**Document extract:**
>> START
Since This week there is no topic assigned, maybe I will talk something about assignment 1? I am pround to tell you guys that I have finished.
Thank you those who watching my blogger. In order to return your attention, I decide to write something to make the assignment easier.
If TA see this article, do not worry! I will handle the extent!
Here we go!
1. step(1)(2)(3) The difficulty of this step is "reading GUIController and GUIViewables".
If you are really unconfident about trace the information they contain about TOAHModel, then open the Wing, drag the part that may be relative to TOAHModel. The Wing will automatically show the repeated part in different color for you. I promise it will speed you up.
For GUIController, if you really want or are interested in understanding all of them, reading chapter 16 of your CSC108 book is a good option.
For GUIViewables, I advice you to treat CheeseView simply as class Cheese in TOAHModel.
2.step(4) this step is not hard once you finish the steps above
3. step(5) If you can handle the recursion well, this part should not be a problem for you. But considering there are still some of you feel uncomfortable about recursion, I provide another way of doing it.
>> END
**Information provided:**
>> START
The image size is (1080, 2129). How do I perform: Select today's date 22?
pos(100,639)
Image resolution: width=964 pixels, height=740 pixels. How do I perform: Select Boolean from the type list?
>> END
**Exercises:**
1. According to the assignment post, why does dragging the parts that may relate to TOAHModel in Wing help someone who is unsure about tracing the information in GUIController and GUIViewables? Answer in one to three sentences.
2. Print the passage of the assignment post from "1. step(1)(2)(3) The" to "a good option.".
The listing isn't needed for any of this.

**Responses for each task:**
1. Wing automatically shows the repeated part in a different color. That makes the information about TOAHModel easier to trace, and the post promises it will speed you up.

2.
1. step(1)(2)(3) The difficulty of this step is "reading GUIController and GUIViewables".
If you are really unconfident about trace the information they contain about TOAHModel, then open the Wing, drag the part that may be relative to TOAHModel. The Wing will automatically show the repeated part in different color for you. I promise it will speed you up.
For GUIController, if you really want or are interested in understanding all of them, reading chapter 16 of your CSC108 book is a good option.